Si vous n’aimez pas les gros cubes (je parle de
moteurs), vous pourrez passer certaines pages.
Si vous aimez les curés de toutes tendances, tenez
le livre avec des pincettes, il pourrait vous entraîner en enfer.
Découvert sur le
conseil d’un ami hispanophone très cher à mon cœur, et très éloigné
géographiquement puisque Sud-Américain,
ce roman très dense raconte le voyage dans le
temps et l’espace d’un petit tableau de Rembrandt.
Peu avant le début de la guerre 40-45 (il y a 80
ans), le SS Saint Louis arrive à La Havane. 937 Juifs ont payé à prix d’or la
traversée de l’Atlantique, pour échapper aux
nazis. Le jeune Daniel Kaminsky, qui vit à Cuba, espère accueillir ses parents
et sa
sœur Judith qui font partie des passagers du
bateau. Les autorités refusent le débarquement, les États-Unis également,
et le bateau est renvoyé vers l’Europe. Avec
toutes les conséquences que l’on peut imaginer.
En 2008, un descendant de Daniel Kaminsky, prend
contact avec Mario Conde, vieille connaissance des lecteurs de Padura.
Ancien policier, il vivote en faisant commerce de
livres anciens. Daniel lui demande de retrouver un tableau de Rembrandt qui se
trouvait dans les bagages de ses grands-parents
lors de l’odyssée du Saint Louis. Ce tableau est mystérieusement retrouvé au
catalogue d’une vente aux enchères à Londres.
La deuxième partie du livre nous amène à Amsterdam
pendant le siècle d’or, celui de Rembrandt.
Un jeune juif se fait embaucher dans l’atelier du
peintre, et devient peu à peu son confident. La peinture va à l’encontre des
lois
de la religion juive, et le garçon sera forcé à
l’exil, en Pologne. On retrouve le tableau dans les bagages d’un rabbin qui le
lègue à ses descendants.
Les hérétiques, ce sont ceux qui s’opposent à la
rigidité des lois, religieuses ou politiques, à Amsterdam ou à Cuba.
Un livre exigeant, qui a demandé plusieurs années
de recherches à Leonardo Padura.
Ses intrigues policières sont pour lui une façon
détournée de mettre en doute l’autorité aveugle du régime cubain totalitaire.

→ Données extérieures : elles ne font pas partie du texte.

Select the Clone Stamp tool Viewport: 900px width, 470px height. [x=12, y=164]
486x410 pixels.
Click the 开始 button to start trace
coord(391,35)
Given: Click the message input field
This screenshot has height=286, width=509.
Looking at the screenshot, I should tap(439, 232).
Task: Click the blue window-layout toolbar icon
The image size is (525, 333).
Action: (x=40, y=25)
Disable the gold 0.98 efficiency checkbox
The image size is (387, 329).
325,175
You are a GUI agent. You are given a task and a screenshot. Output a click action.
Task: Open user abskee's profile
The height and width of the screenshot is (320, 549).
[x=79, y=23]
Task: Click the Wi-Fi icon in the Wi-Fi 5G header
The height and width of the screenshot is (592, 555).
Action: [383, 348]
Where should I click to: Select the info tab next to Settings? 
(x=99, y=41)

Régime qui l’a toléré, sans plus.
Un livre inhabituel. Un
moment très fort.
Magda Szabo écrit des livres. Son mari est
professeur d’université à Budapest.
Deux intellectuels de haut vol.
Un jour, Emerence débarque chez eux. Elle vient de
la campagne, et habite leur quartier.
Elle fait office de concierge dans un immeuble
voisin.
Elle est engagée comme femme de ménage.
Voilà le sujet, fort mince.
La force du livre: faire entrer le lecteur dans
les sentiments contradictoires éprouvés par la narratrice.

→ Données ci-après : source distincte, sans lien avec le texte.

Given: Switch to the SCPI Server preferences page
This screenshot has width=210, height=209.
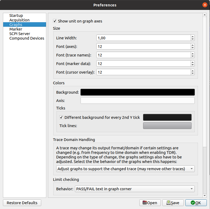Looking at the screenshot, I should (20, 34).
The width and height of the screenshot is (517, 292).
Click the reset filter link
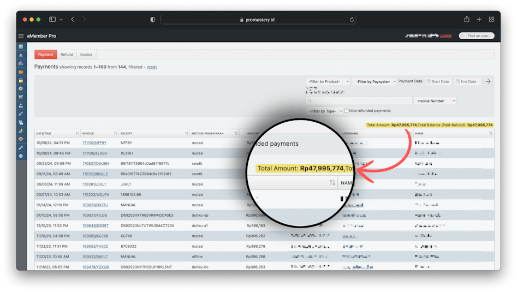click(152, 67)
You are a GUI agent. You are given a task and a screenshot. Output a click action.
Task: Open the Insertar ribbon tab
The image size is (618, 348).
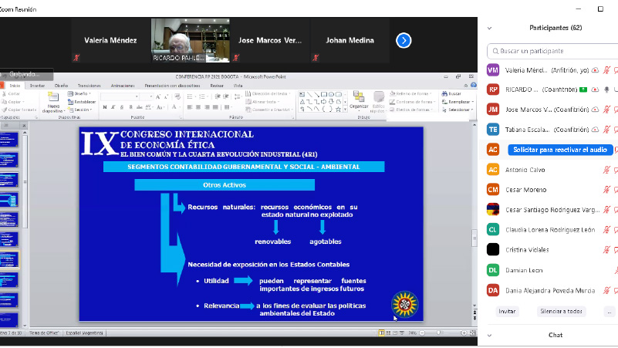(x=36, y=86)
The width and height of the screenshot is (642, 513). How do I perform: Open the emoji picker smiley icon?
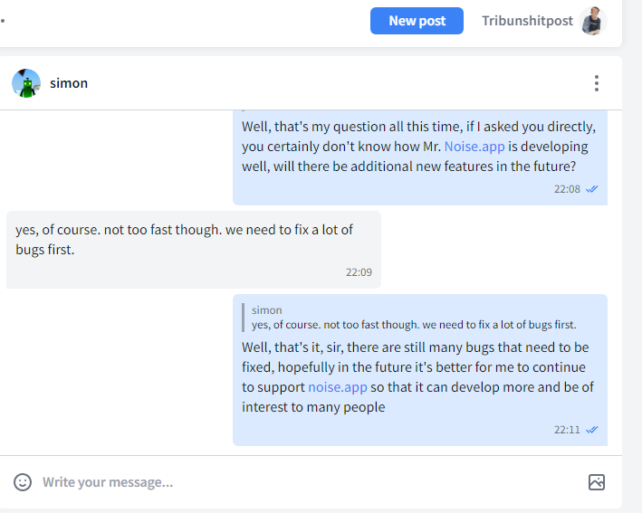[23, 482]
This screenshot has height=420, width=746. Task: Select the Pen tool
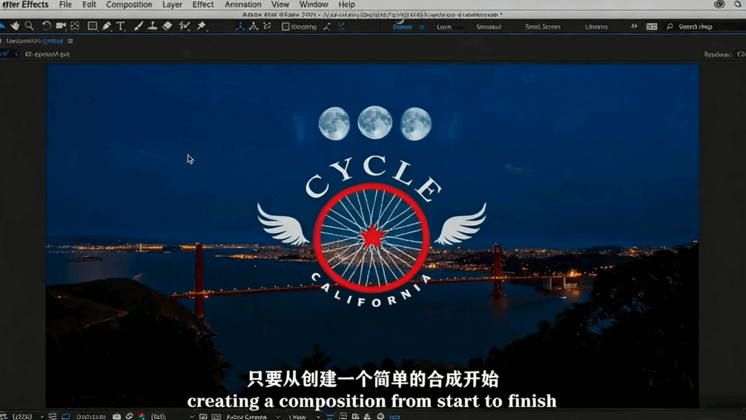106,26
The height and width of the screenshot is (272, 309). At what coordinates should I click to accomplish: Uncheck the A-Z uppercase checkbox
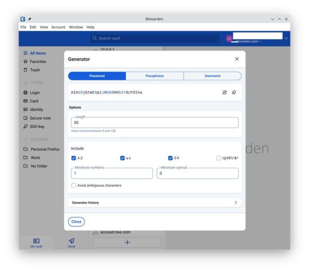74,158

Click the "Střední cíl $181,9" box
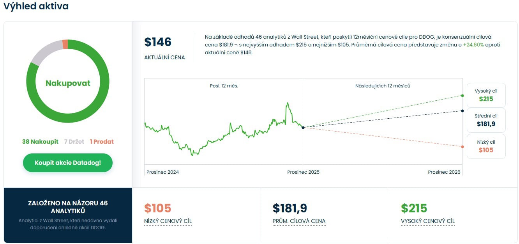click(486, 120)
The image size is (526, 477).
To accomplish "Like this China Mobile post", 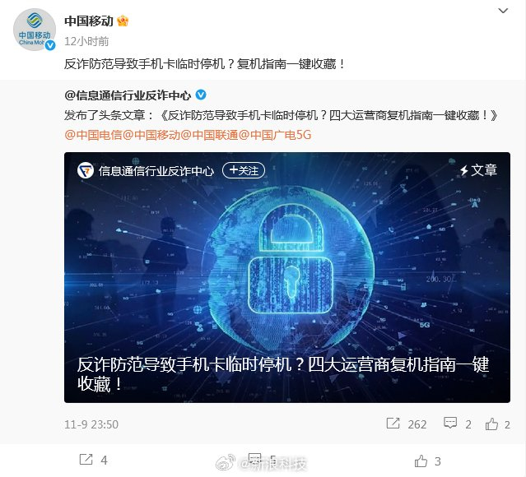I will 428,461.
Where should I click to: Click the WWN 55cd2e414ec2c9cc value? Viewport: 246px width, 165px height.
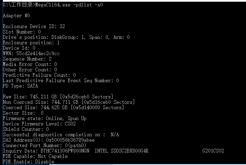click(x=38, y=53)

Cela va de l’admiration à la colère, l’envie, la
culpabilité, l’orgueil…
Emerence vit seule, avec 9 chats. Personne ne
franchit la porte de son appartement.
Quand Mme Szabo y pénètre, ce sera pour faire
hospitaliser son employée.
Avec toutes les conséquences pour une personne
aussi indépendante.
En toile de fond, la Hongrie sous l’occupation des
nazis, puis sous la domination communiste.
Magda Szabo (1917-2007) a adhéré à un cercle
d’écrivains dissidents, baptisé Nouvelle Lune,
qui jurent refuser catégoriquement toutes
commandes d’écriture du régime communiste et de
ne pas avoir d’enfants, afin que le régime ne
puisse pas avoir de moyen de pression.